● **SUPPLIED RECORDS**:
━━━━━━━━━━━━━━━━

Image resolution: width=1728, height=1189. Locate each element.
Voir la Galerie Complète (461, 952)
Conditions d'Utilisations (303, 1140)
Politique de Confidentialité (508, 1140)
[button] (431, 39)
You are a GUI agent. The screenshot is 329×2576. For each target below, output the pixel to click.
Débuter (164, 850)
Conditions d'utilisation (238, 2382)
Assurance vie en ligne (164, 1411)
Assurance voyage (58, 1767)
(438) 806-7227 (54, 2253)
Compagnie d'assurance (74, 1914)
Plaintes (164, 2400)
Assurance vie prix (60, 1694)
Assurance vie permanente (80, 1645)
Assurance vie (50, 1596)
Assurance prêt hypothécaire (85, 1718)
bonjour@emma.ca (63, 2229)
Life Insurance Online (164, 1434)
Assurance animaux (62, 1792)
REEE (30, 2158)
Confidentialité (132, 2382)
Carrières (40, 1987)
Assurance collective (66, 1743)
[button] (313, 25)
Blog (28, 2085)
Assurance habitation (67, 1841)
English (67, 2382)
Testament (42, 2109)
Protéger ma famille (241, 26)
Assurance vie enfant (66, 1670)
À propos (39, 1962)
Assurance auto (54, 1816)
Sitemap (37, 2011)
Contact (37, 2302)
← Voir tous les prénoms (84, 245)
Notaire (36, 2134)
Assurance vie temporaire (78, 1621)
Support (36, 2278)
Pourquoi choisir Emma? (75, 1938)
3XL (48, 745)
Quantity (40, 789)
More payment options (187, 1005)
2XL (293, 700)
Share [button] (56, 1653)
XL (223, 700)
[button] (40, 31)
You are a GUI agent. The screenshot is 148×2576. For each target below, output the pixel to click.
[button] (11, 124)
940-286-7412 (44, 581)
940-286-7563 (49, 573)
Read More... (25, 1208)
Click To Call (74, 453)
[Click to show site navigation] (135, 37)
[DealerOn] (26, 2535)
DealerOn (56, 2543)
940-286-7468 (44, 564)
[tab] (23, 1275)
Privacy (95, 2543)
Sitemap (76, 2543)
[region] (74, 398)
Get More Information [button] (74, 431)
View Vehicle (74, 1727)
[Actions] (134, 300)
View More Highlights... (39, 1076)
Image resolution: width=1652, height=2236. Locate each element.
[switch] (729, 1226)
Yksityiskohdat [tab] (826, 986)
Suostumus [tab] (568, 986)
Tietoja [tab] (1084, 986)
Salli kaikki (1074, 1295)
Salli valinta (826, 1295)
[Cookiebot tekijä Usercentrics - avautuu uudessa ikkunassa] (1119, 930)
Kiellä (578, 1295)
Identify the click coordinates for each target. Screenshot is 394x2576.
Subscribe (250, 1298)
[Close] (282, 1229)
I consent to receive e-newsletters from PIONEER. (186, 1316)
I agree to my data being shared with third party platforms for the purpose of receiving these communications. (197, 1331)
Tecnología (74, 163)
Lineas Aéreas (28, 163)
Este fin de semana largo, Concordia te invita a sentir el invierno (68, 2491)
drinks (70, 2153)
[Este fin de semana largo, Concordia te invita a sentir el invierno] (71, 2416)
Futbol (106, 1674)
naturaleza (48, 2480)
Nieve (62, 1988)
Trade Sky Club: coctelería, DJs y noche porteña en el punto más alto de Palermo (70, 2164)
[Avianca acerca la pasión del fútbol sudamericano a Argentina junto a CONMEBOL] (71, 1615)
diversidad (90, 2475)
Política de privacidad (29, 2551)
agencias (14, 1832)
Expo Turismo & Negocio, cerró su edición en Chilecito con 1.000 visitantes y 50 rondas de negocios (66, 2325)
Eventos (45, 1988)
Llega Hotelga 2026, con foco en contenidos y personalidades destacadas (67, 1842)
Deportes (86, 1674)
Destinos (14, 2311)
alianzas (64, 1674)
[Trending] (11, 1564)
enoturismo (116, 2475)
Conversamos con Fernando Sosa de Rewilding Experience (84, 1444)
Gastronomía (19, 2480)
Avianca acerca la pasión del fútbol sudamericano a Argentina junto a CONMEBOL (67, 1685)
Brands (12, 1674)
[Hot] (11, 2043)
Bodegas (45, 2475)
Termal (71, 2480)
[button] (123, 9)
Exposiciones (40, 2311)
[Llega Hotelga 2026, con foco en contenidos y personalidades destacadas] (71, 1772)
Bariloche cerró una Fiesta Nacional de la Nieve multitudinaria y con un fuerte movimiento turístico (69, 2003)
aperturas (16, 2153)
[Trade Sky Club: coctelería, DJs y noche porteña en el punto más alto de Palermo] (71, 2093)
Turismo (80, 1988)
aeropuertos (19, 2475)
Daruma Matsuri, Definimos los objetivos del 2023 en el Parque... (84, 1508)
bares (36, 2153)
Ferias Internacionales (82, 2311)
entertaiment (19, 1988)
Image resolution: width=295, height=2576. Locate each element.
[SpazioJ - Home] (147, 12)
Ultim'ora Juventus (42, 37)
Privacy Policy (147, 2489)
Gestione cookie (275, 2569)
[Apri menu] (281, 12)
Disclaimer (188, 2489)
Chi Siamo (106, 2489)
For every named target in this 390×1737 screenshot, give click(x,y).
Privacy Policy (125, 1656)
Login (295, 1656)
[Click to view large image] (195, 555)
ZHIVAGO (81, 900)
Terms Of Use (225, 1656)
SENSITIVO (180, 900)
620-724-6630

━━━━━━━━━━━━━━━━

Repeat the material above exactly, beginning with its first line and ending with the line that holds "XL (223, 700)", and leave out everything else.

● **ANSWER BELOW**:
Image resolution: width=1728, height=1189. Locate each element.
Voir la Galerie Complète (461, 952)
Conditions d'Utilisations (303, 1140)
Politique de Confidentialité (508, 1140)
[button] (431, 39)
You are a GUI agent. The screenshot is 329×2576. For each target below, output the pixel to click.
Débuter (164, 850)
Conditions d'utilisation (238, 2382)
Assurance vie en ligne (164, 1411)
Assurance voyage (58, 1767)
(438) 806-7227 (54, 2253)
Compagnie d'assurance (74, 1914)
Plaintes (164, 2400)
Assurance vie prix (60, 1694)
Assurance vie permanente (80, 1645)
Assurance vie (50, 1596)
Assurance prêt hypothécaire (85, 1718)
bonjour@emma.ca (63, 2229)
Life Insurance Online (164, 1434)
Assurance animaux (62, 1792)
REEE (30, 2158)
Confidentialité (132, 2382)
Carrières (40, 1987)
Assurance collective (66, 1743)
[button] (313, 25)
Blog (28, 2085)
Assurance habitation (67, 1841)
English (67, 2382)
Testament (42, 2109)
Protéger ma famille (241, 26)
Assurance vie enfant (66, 1670)
À propos (39, 1962)
Assurance auto (54, 1816)
Sitemap (37, 2011)
Contact (37, 2302)
← Voir tous les prénoms (84, 245)
Notaire (36, 2134)
Assurance vie temporaire (78, 1621)
Support (36, 2278)
Pourquoi choisir Emma? (75, 1938)
3XL (48, 745)
Quantity (40, 789)
More payment options (187, 1005)
2XL (293, 700)
Share [button] (56, 1653)
XL (223, 700)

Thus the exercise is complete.